More data arrays exist to hold JV System foundations, a Temporary Patch, eight Perform parts and the 8 associated Patches and then multiply that to cover three separate Synths.

Menu.jpg
Green next to Part 1 indicates we're in Perform mode, Synth 2 looking at Block 16 when we exit. Pressing Mode toggles Synth mode and the green button turns red to indicate Patch mode.
JV1_P4_Blk_43.jpg
We're looking at Synth 1, Part 4, Block 43.
PatchCommonFX.jpg
Here we're looking at Synth 0, Patch Mode, Part 1 is selected.
This is the result of a JV "special case". Not all EFX parameters are used for a given EFX type.
PerfCommFX.jpg
Here we're looking at Synth 0, Perform Mode, Part1. EFX Parameter range and function can appear anywhere, therein lurks another database.
JV2080_perfPart.jpg
Here we're looking at Synth 2, Perform Mode, Part5, Block 10 shows we have the JV-2080 sussed.

The madness of supporting three synths struck about a week and a half ago. Currently wrestling with more arrays to track what most "special case" parameters were doing for each particular Patch and each particular Part across the three synths. so far so good, prob 20% completed. Otherwise, every flamin, knob works, and to cap it off, somebody had the good sense to build an index into the works, primarily to assist with "special cases" eg. where one parameter is spread across more than a single 0x0 - 0x7F. The end result once all the Roland stuff is instantiated, the mechanism exists for user - organized layouts. currently no user interface for that, just a hard-coded nudge to show that it works.

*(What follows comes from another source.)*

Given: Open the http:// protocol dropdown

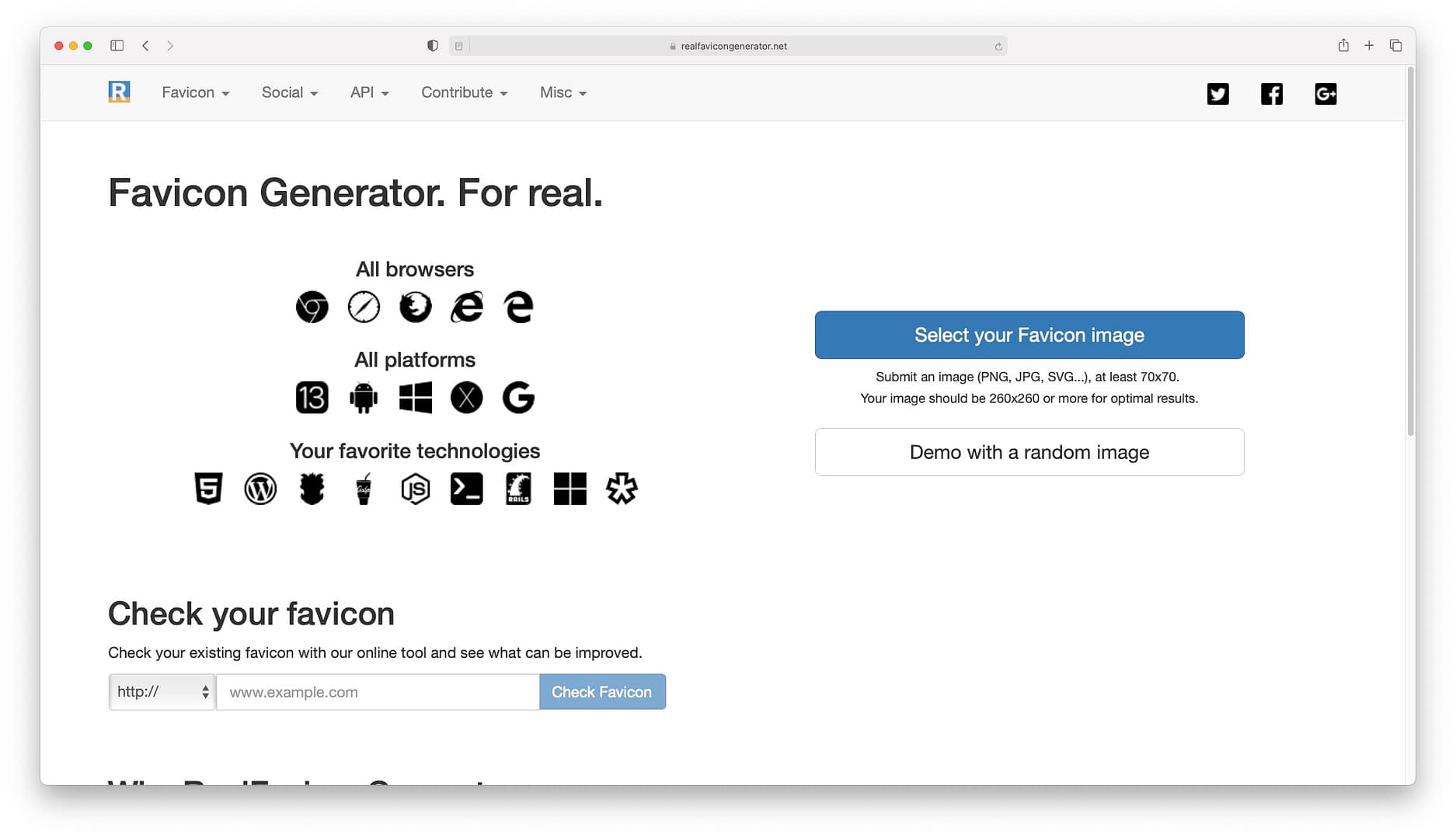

Have an auto-pull data from a given synth kind of mechanism working, mulling over auto-detect Synth type (JV_1080 or JV-2080 and what added resources like Expansion Rom packs a JV may have.

A few built-in quirks, Some blocks contain CC controller elements for Mod, Foot, Vol etc, one for each part. When a Temp Patch is sent, a snapshot of CC elements current values is sent as well.

Another relates to variable encoder resolution sort of tied to value range. Using 96 PPR encoders, Max resolution works well for 0-127 if it's for Level but for 0-127 for Filter Cutoff a lesser resolution feels best so inevitably wil ditch the lut and add an EncResolution parameter to to each Roland parameter. Darn excellent Synths, deserve decent knobs.
 
Last edited:
Now have support for Roland JV-1080, JV-2080, JV-1010, XP-30, XP-50 and XP-60.

Has been extensively tested on the first two, looking forward to trying it on a friend's XP-30.